Review

Citi Express

Living for the City

Afrosynth • 1991

»Living for the City« is a re-release that takes music recycling to the extreme. Even the originals on the album, which was released in 1991 on the South African label On Record, were originally covers – apart from »Open Invitation«: The international boycott of the apartheid state made it impossible to licence songs from abroad, so DJ and producer Quentin Foster simply re-recorded them as part of his Citi Express project. Which means: twenty-two years later, five cover versions and one original track are being re-released here on Afrosynth. The most famous of these is undoubtedly Stevie Wonder’s title track, which Foster expanded into a ten-minute-plus house anthem with opulent shakers, syncopated drums and an eminently suitable female vocalist.
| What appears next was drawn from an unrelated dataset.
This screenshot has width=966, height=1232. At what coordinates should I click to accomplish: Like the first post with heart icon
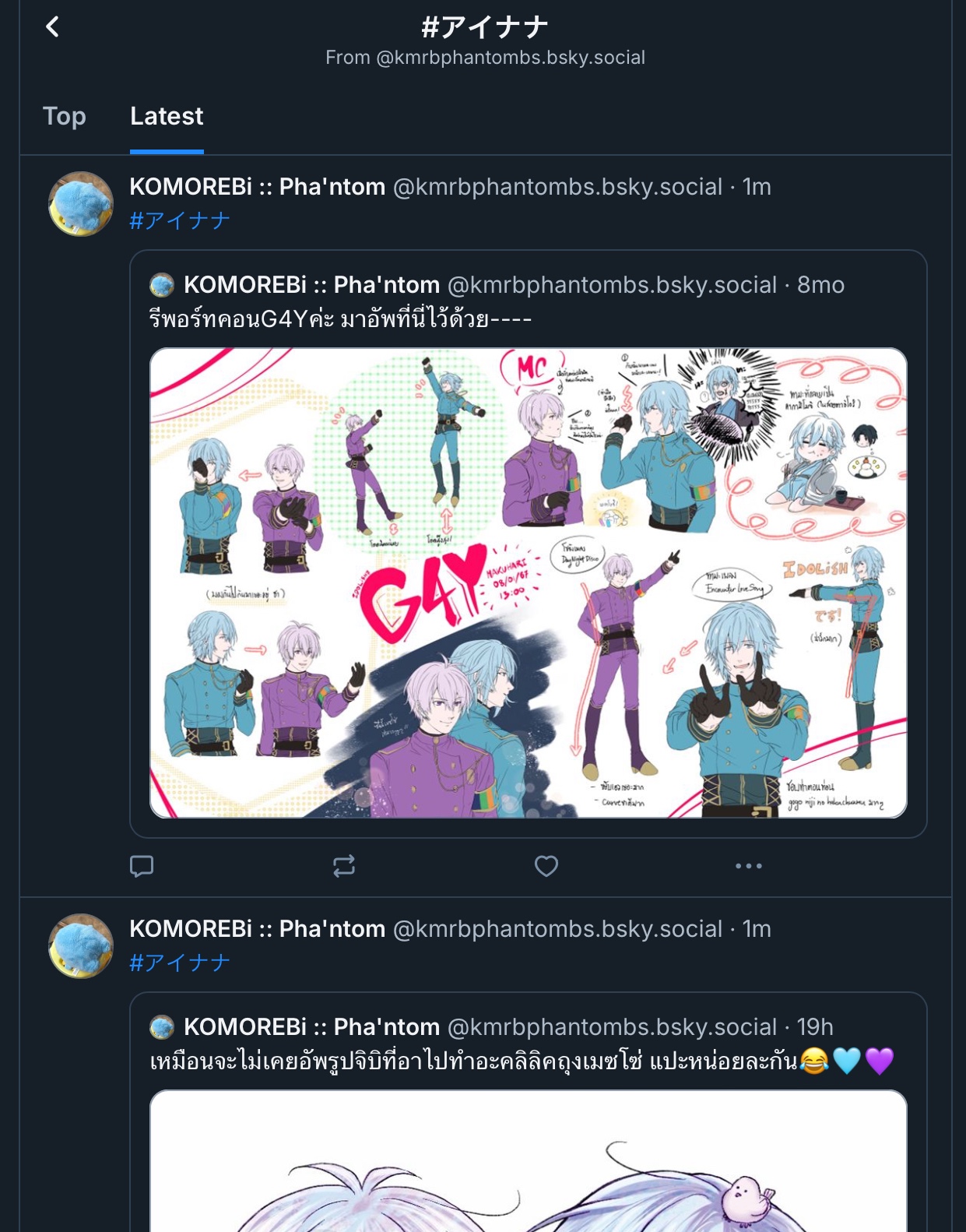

The structure of the song may be the same, but its power is something else: While Stevie Wonder was writing upbeat soul and pop music to get people dancing in 1973, Citi Express was, in the early 1990s, making the transition from dance to club music in a decidedly American way. That means these six songs, especially »Love Is The Message« with its high speed and muscular bassline, have long since crossed the threshold to house music. Not only did Foster’s creative cover versions prove that he was no imitator, but so did »Open Invitation«, the original track at the end of the album, with its shuffling drums, attractive spoken-word verses and catchy chorus.